Exercise
Quote the material word for word, everything from the line containing "Click the Stacks logo icon" down to the line containing "[x=1200, y=55]", with both of those lines included.

Raw records
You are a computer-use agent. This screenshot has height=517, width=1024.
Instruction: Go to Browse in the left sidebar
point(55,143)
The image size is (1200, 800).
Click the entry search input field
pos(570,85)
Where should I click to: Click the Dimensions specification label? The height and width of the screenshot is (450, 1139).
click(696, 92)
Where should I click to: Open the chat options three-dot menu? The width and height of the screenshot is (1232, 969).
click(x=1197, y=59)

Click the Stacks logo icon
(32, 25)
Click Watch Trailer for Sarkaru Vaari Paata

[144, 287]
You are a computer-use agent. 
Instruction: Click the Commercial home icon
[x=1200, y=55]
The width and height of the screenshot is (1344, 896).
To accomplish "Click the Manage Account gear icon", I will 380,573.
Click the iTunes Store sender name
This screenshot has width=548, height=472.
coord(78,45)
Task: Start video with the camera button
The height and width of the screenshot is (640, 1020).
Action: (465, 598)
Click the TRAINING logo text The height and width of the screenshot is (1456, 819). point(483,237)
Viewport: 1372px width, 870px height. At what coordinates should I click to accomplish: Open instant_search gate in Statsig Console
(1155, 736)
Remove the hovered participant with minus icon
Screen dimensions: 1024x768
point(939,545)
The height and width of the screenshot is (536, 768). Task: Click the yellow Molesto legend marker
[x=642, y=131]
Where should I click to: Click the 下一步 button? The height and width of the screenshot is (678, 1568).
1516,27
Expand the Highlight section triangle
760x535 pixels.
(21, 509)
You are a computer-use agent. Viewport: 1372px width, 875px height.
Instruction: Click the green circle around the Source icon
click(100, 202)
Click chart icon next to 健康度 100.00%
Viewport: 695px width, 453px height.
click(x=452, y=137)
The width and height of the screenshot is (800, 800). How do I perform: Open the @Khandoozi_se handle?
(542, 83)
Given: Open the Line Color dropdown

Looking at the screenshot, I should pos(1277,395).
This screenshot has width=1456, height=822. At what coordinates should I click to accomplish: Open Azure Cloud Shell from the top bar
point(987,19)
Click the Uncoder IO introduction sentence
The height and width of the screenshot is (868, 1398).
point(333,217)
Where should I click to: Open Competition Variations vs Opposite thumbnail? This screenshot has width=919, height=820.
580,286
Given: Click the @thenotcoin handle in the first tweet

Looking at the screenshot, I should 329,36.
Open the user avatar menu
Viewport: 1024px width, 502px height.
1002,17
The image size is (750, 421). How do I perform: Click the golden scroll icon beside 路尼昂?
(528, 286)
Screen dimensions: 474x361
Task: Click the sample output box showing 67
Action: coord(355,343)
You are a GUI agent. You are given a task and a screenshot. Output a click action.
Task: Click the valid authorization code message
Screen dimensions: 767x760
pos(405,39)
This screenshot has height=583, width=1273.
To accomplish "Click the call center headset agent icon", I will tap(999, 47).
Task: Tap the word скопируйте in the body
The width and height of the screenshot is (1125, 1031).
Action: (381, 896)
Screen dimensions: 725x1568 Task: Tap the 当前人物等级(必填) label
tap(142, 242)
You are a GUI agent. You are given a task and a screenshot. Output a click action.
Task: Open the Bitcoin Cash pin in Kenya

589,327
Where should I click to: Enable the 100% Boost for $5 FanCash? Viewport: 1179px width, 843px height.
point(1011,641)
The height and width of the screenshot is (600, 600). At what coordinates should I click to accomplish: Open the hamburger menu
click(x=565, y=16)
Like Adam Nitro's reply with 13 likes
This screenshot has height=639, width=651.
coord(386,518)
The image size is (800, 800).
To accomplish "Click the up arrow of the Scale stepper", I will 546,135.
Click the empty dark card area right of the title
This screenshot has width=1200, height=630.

Response
Click the Stacks logo icon
(32, 25)
Click Watch Trailer for Sarkaru Vaari Paata

[144, 287]
You are a computer-use agent. 
Instruction: Click the Commercial home icon
[x=1200, y=55]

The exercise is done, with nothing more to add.